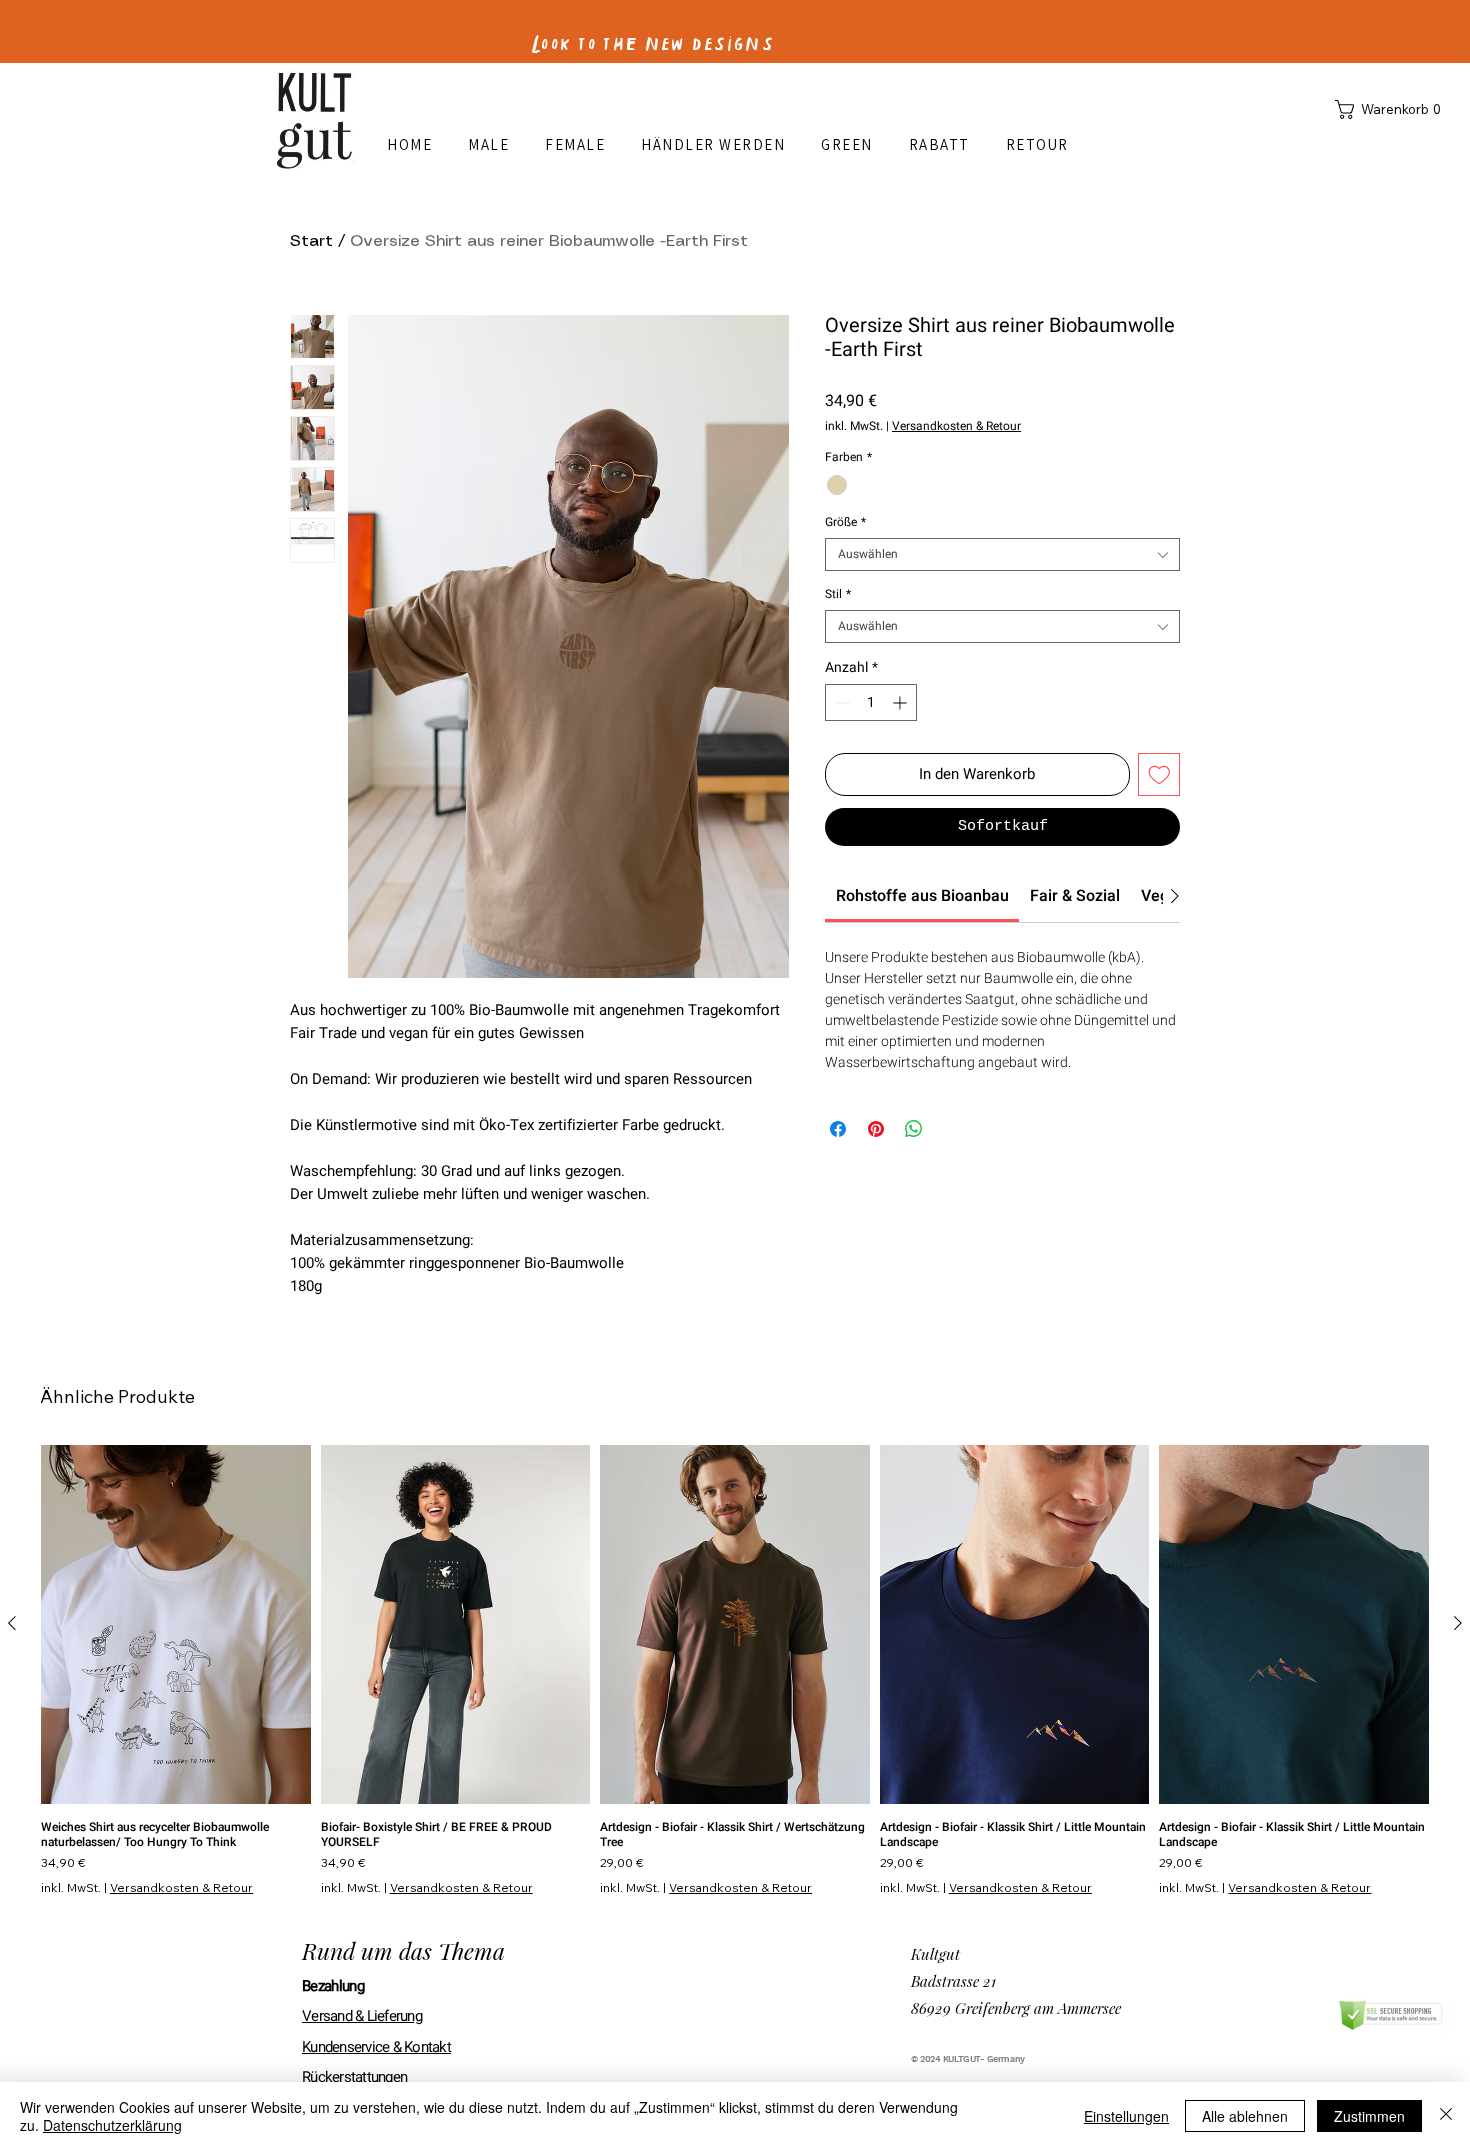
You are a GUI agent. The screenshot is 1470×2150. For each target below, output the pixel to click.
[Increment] (901, 702)
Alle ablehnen (1245, 2116)
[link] (922, 896)
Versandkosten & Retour (956, 426)
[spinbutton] (871, 702)
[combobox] (1002, 554)
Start (311, 241)
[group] (735, 1670)
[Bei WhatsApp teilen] (914, 1129)
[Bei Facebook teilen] (838, 1129)
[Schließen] (1446, 2116)
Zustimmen (1369, 2116)
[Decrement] (840, 702)
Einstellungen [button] (1126, 2116)
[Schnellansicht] (176, 1624)
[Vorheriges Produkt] (12, 1623)
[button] (1392, 109)
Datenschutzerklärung (112, 2125)
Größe (845, 522)
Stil (838, 594)
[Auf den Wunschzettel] (1159, 774)
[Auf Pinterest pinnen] (876, 1129)
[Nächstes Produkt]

Exercise goal: Give back, unchanged, every line from the one with "[Bei WhatsApp teilen] (914, 1129)" to the end of the entries above.

Answer below:
[Bei WhatsApp teilen] (914, 1129)
[Bei Facebook teilen] (838, 1129)
[Schließen] (1446, 2116)
Zustimmen (1369, 2116)
[Decrement] (840, 702)
Einstellungen [button] (1126, 2116)
[Schnellansicht] (176, 1624)
[Vorheriges Produkt] (12, 1623)
[button] (1392, 109)
Datenschutzerklärung (112, 2125)
Größe (845, 522)
Stil (838, 594)
[Auf den Wunschzettel] (1159, 774)
[Auf Pinterest pinnen] (876, 1129)
[Nächstes Produkt]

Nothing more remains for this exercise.